=== Begin Enclosure ===
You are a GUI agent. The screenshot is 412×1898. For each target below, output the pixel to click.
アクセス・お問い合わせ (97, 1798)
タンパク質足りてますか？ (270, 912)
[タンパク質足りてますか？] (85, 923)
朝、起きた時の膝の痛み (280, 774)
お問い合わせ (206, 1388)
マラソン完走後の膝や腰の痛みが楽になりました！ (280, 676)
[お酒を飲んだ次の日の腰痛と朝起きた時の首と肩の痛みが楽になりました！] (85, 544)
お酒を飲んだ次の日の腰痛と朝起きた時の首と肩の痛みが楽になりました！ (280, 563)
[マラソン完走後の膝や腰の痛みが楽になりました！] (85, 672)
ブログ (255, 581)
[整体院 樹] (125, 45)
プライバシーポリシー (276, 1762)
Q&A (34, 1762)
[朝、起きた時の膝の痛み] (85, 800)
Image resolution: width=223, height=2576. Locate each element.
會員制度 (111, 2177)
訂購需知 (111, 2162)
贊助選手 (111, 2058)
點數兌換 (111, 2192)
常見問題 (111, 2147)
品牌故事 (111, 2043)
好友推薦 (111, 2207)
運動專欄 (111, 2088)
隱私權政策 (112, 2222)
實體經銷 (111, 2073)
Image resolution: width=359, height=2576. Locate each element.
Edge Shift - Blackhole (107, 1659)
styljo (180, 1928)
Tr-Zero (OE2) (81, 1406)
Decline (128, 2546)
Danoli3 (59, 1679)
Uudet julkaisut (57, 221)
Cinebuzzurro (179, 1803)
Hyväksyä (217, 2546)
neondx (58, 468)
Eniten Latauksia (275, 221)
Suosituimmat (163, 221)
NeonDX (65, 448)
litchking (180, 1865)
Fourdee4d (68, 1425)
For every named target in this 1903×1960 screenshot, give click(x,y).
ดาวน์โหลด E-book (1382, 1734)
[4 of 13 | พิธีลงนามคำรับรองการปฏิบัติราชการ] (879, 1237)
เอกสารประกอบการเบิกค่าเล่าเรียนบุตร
=== End Enclosure ===
• _What the task requires_: The answer consists only of the lines from the one containing "Danoli3 (59, 1679)" to the end of the records, each written out exactly.

• _Answer_:
Danoli3 (59, 1679)
Uudet julkaisut (57, 221)
Cinebuzzurro (179, 1803)
Hyväksyä (217, 2546)
neondx (58, 468)
Eniten Latauksia (275, 221)
Suosituimmat (163, 221)
NeonDX (65, 448)
litchking (180, 1865)
Fourdee4d (68, 1425)
For every named target in this 1903×1960 screenshot, give click(x,y).
ดาวน์โหลด E-book (1382, 1734)
[4 of 13 | พิธีลงนามคำรับรองการปฏิบัติราชการ] (879, 1237)
เอกสารประกอบการเบิกค่าเล่าเรียนบุตร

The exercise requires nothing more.